• Prompt:
List, in full, each line of the material below that contains the word "width".

• Provided information:
━━━━━━━━━━━━━━━━
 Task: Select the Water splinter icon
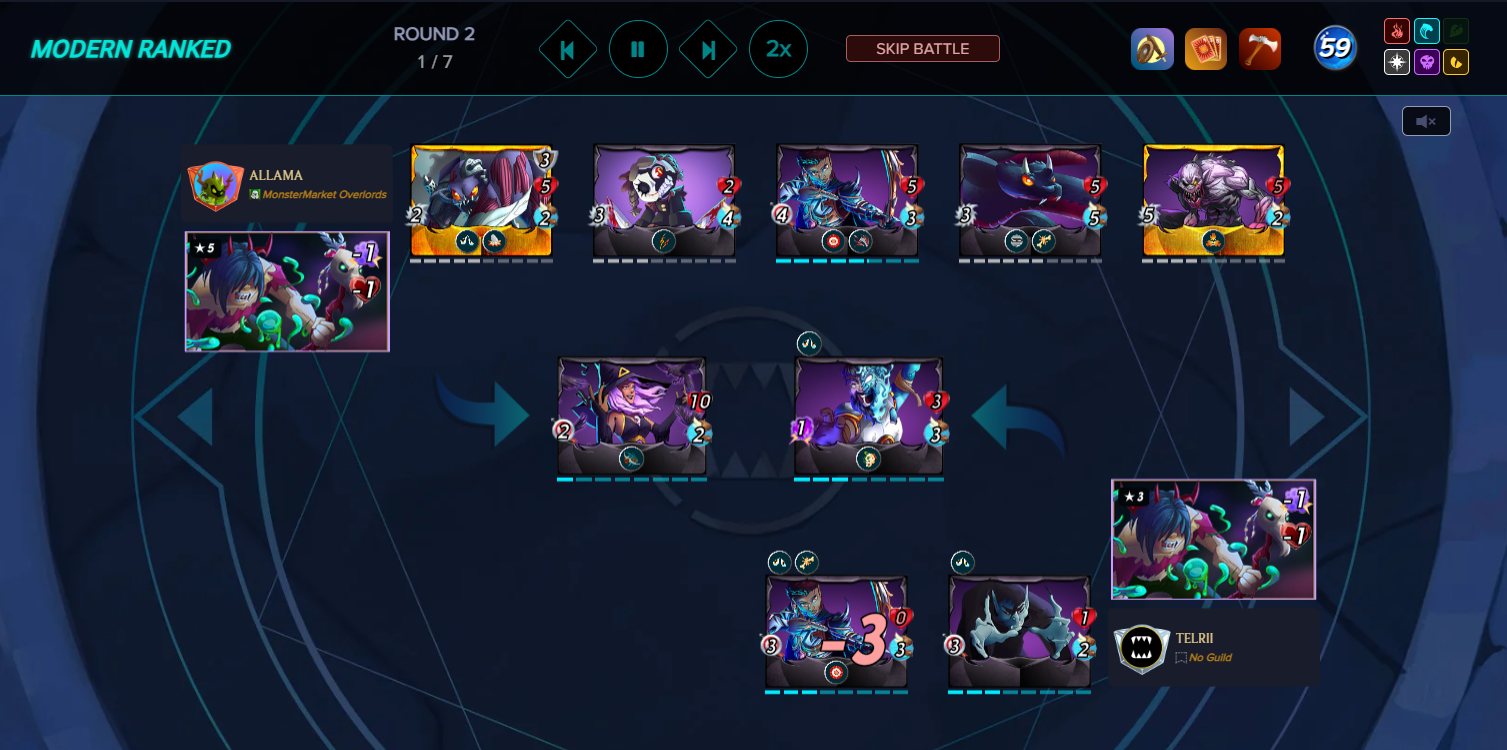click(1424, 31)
━━━━━━━━━━━━━━━━
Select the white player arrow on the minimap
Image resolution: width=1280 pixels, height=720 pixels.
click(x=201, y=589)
━━━━━━━━━━━━━━━━
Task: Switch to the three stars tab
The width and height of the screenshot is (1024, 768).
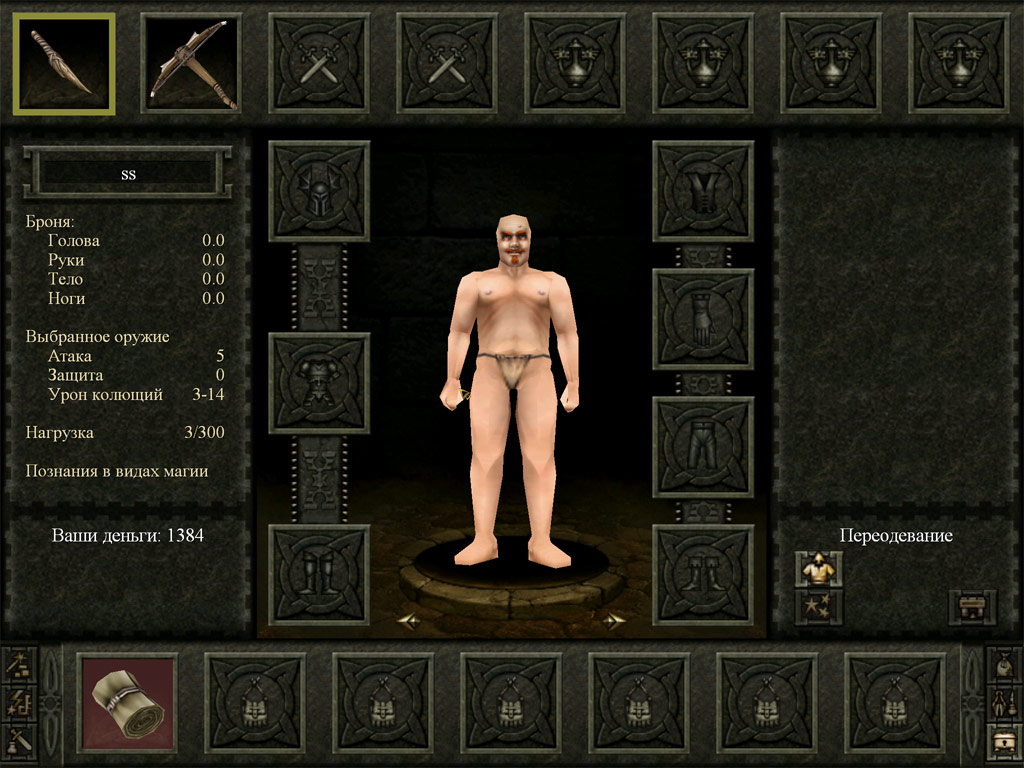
━━━━━━━━━━━━━━━━
• Exercise response:
Image resolution: width=1280 pixels, height=720 pixels.
The width and height of the screenshot is (1024, 768).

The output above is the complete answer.